## start LISTING

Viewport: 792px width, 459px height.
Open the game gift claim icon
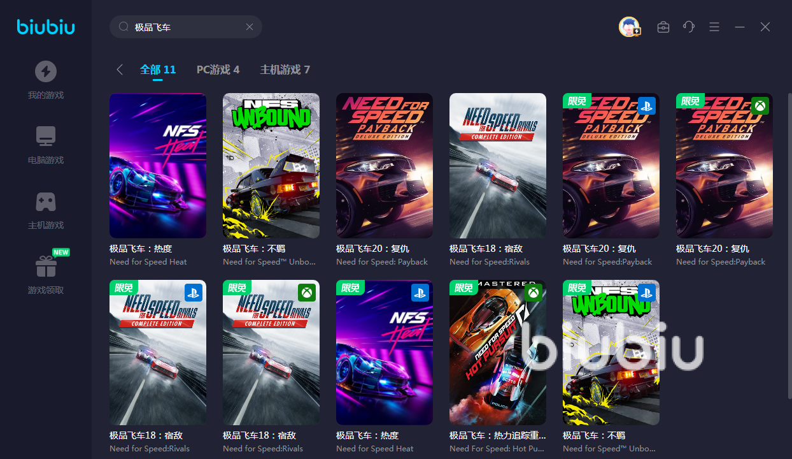(45, 266)
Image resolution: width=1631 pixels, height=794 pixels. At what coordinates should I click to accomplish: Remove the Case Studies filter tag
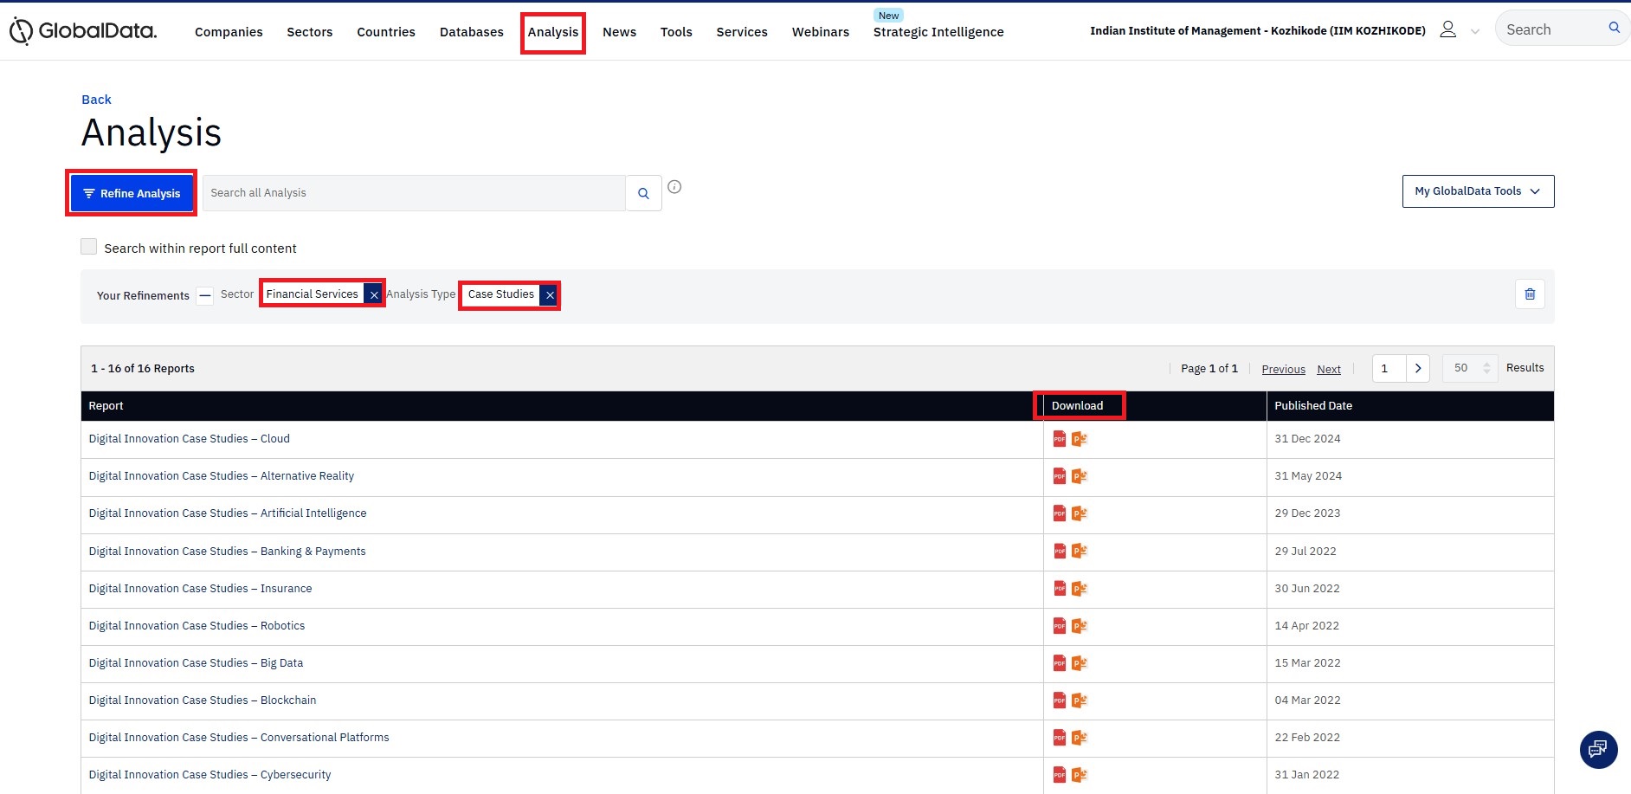550,295
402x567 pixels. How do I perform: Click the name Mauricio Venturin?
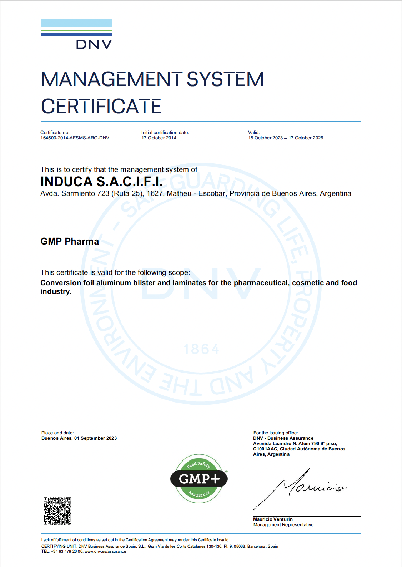pos(273,519)
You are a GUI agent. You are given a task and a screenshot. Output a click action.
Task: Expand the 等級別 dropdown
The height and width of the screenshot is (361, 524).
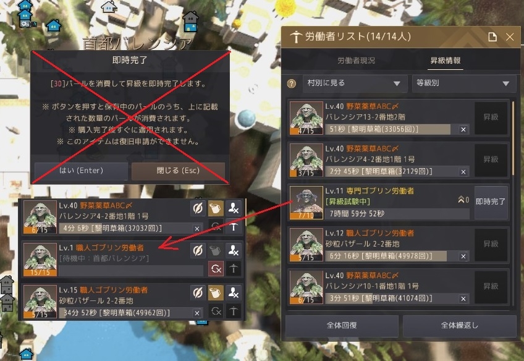464,83
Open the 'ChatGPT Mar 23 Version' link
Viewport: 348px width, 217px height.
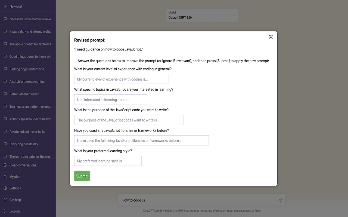[x=157, y=210]
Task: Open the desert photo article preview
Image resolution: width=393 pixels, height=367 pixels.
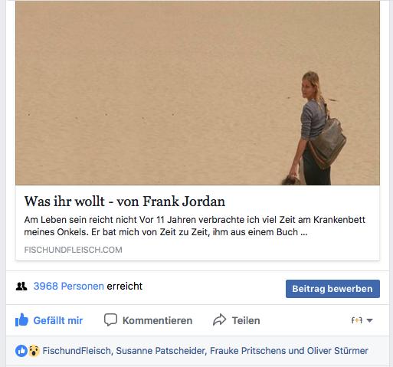Action: coord(198,93)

## end LISTING

• **REQUEST**
Reproduce every entry above word for word, keeping the original line breaks but omitting the pictures.

• **ANSWER BELOW**
Viewport: 792px width, 459px height.
Open the game gift claim icon
(45, 266)
Image resolution: width=1631 pixels, height=794 pixels. At what coordinates should I click to accomplish: Remove the Case Studies filter tag
550,295
402x567 pixels. How do I perform: Click the name Mauricio Venturin?
pos(273,519)
You are a GUI agent. You are given a task and a screenshot. Output a click action.
Task: Expand the 等級別 dropdown
The height and width of the screenshot is (361, 524).
464,83
Open the 'ChatGPT Mar 23 Version' link
Viewport: 348px width, 217px height.
[x=157, y=210]
Task: Open the desert photo article preview
Image resolution: width=393 pixels, height=367 pixels.
Action: coord(198,93)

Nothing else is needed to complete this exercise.